▸ Excerpted data:
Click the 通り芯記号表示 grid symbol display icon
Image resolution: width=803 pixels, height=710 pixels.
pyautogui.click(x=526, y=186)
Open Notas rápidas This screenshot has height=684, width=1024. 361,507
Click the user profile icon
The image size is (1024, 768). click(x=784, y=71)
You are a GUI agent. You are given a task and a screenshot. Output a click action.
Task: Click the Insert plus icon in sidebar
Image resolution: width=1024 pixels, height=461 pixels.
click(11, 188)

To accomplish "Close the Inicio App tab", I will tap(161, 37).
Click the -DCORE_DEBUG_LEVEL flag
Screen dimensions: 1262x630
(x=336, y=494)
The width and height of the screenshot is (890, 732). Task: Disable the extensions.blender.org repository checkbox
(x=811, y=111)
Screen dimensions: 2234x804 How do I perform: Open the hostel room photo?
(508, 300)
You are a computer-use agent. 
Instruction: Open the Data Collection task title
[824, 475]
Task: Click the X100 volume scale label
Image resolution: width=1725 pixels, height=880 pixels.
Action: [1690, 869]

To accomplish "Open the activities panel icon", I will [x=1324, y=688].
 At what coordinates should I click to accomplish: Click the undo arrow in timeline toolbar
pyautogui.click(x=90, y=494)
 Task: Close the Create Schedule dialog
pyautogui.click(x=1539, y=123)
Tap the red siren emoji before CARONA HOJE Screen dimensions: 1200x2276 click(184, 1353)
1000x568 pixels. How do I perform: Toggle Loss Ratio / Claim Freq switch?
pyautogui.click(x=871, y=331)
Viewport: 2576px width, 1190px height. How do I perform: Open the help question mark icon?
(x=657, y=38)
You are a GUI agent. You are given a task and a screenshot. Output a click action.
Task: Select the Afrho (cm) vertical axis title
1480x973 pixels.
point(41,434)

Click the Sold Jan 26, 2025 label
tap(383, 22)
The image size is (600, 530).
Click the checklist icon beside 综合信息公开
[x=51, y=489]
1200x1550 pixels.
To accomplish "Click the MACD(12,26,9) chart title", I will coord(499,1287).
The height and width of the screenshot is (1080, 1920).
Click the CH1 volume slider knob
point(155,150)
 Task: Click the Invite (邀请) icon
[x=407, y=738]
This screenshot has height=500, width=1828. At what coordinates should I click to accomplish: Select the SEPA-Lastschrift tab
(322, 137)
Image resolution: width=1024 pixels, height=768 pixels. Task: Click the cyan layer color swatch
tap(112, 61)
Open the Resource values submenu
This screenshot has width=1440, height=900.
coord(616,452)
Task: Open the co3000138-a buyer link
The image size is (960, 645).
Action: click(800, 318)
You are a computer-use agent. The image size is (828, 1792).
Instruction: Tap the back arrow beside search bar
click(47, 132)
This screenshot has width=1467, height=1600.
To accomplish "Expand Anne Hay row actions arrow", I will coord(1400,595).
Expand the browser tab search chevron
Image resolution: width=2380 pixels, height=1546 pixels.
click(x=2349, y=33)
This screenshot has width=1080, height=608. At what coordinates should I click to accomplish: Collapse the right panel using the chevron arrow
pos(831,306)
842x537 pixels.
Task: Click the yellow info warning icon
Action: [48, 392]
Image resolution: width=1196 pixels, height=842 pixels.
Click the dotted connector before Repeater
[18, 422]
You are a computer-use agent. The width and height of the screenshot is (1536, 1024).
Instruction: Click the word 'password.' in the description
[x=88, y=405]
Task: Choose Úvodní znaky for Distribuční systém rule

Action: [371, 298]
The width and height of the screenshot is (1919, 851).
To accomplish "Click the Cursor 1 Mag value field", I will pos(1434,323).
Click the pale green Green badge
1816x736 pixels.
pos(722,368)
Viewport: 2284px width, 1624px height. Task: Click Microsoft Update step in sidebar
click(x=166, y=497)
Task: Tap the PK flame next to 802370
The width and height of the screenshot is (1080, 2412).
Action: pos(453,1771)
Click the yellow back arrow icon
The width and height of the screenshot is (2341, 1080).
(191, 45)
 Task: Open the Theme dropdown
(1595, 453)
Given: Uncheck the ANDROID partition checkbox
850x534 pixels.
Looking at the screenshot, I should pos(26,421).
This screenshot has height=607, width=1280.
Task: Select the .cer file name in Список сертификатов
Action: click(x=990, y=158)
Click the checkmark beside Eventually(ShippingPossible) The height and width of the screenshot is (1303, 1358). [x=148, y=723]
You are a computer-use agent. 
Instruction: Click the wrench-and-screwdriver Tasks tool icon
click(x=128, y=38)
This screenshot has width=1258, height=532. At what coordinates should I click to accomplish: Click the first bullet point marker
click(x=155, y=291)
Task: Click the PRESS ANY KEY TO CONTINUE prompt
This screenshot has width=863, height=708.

▸ To do:
Reproduce the material above line for line, leaving every word, number, and symbol unchanged.

▸ Final result:
Click the 通り芯記号表示 grid symbol display icon
Image resolution: width=803 pixels, height=710 pixels.
pyautogui.click(x=526, y=186)
Open Notas rápidas This screenshot has height=684, width=1024. 361,507
Click the user profile icon
The image size is (1024, 768). click(x=784, y=71)
You are a GUI agent. You are given a task and a screenshot. Output a click action.
Task: Click the Insert plus icon in sidebar
Image resolution: width=1024 pixels, height=461 pixels.
click(11, 188)

To accomplish "Close the Inicio App tab", I will tap(161, 37).
Click the -DCORE_DEBUG_LEVEL flag
Screen dimensions: 1262x630
(x=336, y=494)
The width and height of the screenshot is (890, 732). Task: Disable the extensions.blender.org repository checkbox
(x=811, y=111)
Screen dimensions: 2234x804 How do I perform: Open the hostel room photo?
(508, 300)
You are a computer-use agent. 
Instruction: Open the Data Collection task title
[824, 475]
Task: Click the X100 volume scale label
Image resolution: width=1725 pixels, height=880 pixels.
Action: [1690, 869]

To accomplish "Open the activities panel icon", I will [x=1324, y=688].
 At what coordinates should I click to accomplish: Click the undo arrow in timeline toolbar
pyautogui.click(x=90, y=494)
 Task: Close the Create Schedule dialog
pyautogui.click(x=1539, y=123)
Tap the red siren emoji before CARONA HOJE Screen dimensions: 1200x2276 click(184, 1353)
1000x568 pixels. How do I perform: Toggle Loss Ratio / Claim Freq switch?
pyautogui.click(x=871, y=331)
Viewport: 2576px width, 1190px height. How do I perform: Open the help question mark icon?
(x=657, y=38)
You are a GUI agent. You are given a task and a screenshot. Output a click action.
Task: Select the Afrho (cm) vertical axis title
1480x973 pixels.
point(41,434)

Click the Sold Jan 26, 2025 label
tap(383, 22)
The image size is (600, 530).
Click the checklist icon beside 综合信息公开
[x=51, y=489]
1200x1550 pixels.
To accomplish "Click the MACD(12,26,9) chart title", I will coord(499,1287).
The height and width of the screenshot is (1080, 1920).
Click the CH1 volume slider knob
point(155,150)
 Task: Click the Invite (邀请) icon
[x=407, y=738]
This screenshot has height=500, width=1828. At what coordinates should I click to accomplish: Select the SEPA-Lastschrift tab
(322, 137)
Image resolution: width=1024 pixels, height=768 pixels. Task: Click the cyan layer color swatch
tap(112, 61)
Open the Resource values submenu
This screenshot has width=1440, height=900.
coord(616,452)
Task: Open the co3000138-a buyer link
The image size is (960, 645).
Action: click(800, 318)
You are a computer-use agent. The image size is (828, 1792).
Instruction: Tap the back arrow beside search bar
click(47, 132)
This screenshot has width=1467, height=1600.
To accomplish "Expand Anne Hay row actions arrow", I will coord(1400,595).
Expand the browser tab search chevron
Image resolution: width=2380 pixels, height=1546 pixels.
click(x=2349, y=33)
This screenshot has width=1080, height=608. At what coordinates should I click to accomplish: Collapse the right panel using the chevron arrow
pos(831,306)
842x537 pixels.
Task: Click the yellow info warning icon
Action: [48, 392]
Image resolution: width=1196 pixels, height=842 pixels.
Click the dotted connector before Repeater
[18, 422]
You are a computer-use agent. The width and height of the screenshot is (1536, 1024).
Instruction: Click the word 'password.' in the description
[x=88, y=405]
Task: Choose Úvodní znaky for Distribuční systém rule

Action: [371, 298]
The width and height of the screenshot is (1919, 851).
To accomplish "Click the Cursor 1 Mag value field", I will pos(1434,323).
Click the pale green Green badge
1816x736 pixels.
pos(722,368)
Viewport: 2284px width, 1624px height. Task: Click Microsoft Update step in sidebar
click(x=166, y=497)
Task: Tap the PK flame next to 802370
The width and height of the screenshot is (1080, 2412).
Action: pos(453,1771)
Click the yellow back arrow icon
The width and height of the screenshot is (2341, 1080).
(191, 45)
 Task: Open the Theme dropdown
(1595, 453)
Given: Uncheck the ANDROID partition checkbox
850x534 pixels.
Looking at the screenshot, I should pos(26,421).
This screenshot has height=607, width=1280.
Task: Select the .cer file name in Список сертификатов
Action: click(x=990, y=158)
Click the checkmark beside Eventually(ShippingPossible) The height and width of the screenshot is (1303, 1358). [x=148, y=723]
You are a computer-use agent. 
Instruction: Click the wrench-and-screwdriver Tasks tool icon
click(x=128, y=38)
This screenshot has width=1258, height=532. At what coordinates should I click to accomplish: Click the first bullet point marker
click(x=155, y=291)
Task: Click the PRESS ANY KEY TO CONTINUE prompt
This screenshot has width=863, height=708.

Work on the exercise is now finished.